David Cameron says he wants Britain to remain in the EU and is confident of winning a new settlement, with powers returned to the UK so he can recommend a yes vote.
But why is he confident of winning a settlement? Our European partners are tired of us cherry-picking which EU laws suit us. Britain needs to be a strong, fully committed European member arguing for change.
I voted Tory at the last General Election – mostly because I couldn’t bear to give Labour another 13 years to squander our taxes and take us into wars we should never have been involved in in the first place.
But I will vote Labour at the next one to avoid this referendum.
Few people have warmed to Ed Miliband – the Oxbridge elite that rules Westminster seems so out of touch with the rest of us.
However, he was a revelation at the CBI conference as he made a forceful plea for Britain to stay in the EU and help reform it. Speaking without notes, he called on business leaders to halt the stampede towards the EU departure lounge.
While the rest of us guffawed over the decision to award the EU the Nobel Peace Prize, he said that our parents’ generation would have understood. They understood the noble ideal of peace and prosperity in place of war and terror.
Miliband’s parents fled persecution by the Nazis. We see the EU as a pointless lumbering giant, but without it the chances are slim that we would have enjoyed nearly 70 years of peace.
If Britain takes itself outside the EU, future world talks will be held by the EU, the US and China. We won’t have a place at the table.

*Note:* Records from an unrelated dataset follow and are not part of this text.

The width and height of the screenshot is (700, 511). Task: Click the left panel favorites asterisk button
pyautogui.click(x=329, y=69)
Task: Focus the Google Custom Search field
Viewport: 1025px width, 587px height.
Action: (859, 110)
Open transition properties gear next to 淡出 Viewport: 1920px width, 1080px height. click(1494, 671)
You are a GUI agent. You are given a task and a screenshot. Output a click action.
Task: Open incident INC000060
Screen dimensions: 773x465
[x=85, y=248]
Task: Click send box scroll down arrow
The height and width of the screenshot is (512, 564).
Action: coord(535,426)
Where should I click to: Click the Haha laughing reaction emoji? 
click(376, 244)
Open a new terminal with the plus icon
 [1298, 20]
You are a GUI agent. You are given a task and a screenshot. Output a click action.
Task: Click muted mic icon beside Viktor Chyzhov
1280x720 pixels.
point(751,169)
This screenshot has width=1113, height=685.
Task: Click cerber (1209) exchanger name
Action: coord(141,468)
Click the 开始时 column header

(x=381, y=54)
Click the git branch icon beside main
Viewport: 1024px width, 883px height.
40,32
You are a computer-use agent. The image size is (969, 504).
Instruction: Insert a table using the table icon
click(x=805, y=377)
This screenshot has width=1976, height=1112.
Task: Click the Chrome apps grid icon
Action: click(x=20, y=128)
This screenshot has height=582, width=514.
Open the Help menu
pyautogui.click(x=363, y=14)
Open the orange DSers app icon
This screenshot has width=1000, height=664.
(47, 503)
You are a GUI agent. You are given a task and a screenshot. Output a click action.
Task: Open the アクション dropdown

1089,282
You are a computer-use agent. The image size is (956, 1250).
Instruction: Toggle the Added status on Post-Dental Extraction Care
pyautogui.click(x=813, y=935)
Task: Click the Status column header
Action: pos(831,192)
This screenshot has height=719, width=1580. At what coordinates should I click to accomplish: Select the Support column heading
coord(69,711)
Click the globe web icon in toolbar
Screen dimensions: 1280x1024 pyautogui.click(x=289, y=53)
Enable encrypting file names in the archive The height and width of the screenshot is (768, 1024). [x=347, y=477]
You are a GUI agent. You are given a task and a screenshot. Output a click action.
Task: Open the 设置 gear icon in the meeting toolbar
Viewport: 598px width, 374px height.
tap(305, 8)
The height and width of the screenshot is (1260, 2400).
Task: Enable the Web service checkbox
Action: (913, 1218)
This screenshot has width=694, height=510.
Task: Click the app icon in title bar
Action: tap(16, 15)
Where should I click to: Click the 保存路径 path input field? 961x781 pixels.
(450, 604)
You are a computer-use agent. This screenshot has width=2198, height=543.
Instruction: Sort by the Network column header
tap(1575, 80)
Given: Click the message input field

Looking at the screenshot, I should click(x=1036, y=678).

Don’t think that Barack Obama will give a damn about the ‘special relationship’ between Britain and the US. If we’re not at the party, he’ll cosy up to Ms Merkel and Mr Hollande instead.
Irish philosopher Edmund Burke famously said: “The only thing necessary for the triumph of evil is for good men to do nothing.”
While I’m not suggesting that evil will persist if we pull out of the EU, we can’t afford to do nothing. Anyone who sees business as a force for good in terms of employment, production and ultimately the corporation taxes that fund the Government’s coffers needs to stand up and be counted.
We face five years in limbo before this referendum. Do we really believe foreign investors will want to invest in a country that could feasibly pull out of the EU? Or will they opt to site their plants in a ‘safe’ country where there’s no chance of jingoists scuppering the country’s fate.
According to the latest email from UKIP, the UK’s working people are being betrayed by open-door immigration driving down wages. The toddler mentality is alive and well at UKIP HQ. Business people in Britain need to stand up and be counted on this issue if we are to avoid the UK stalking out of the playground.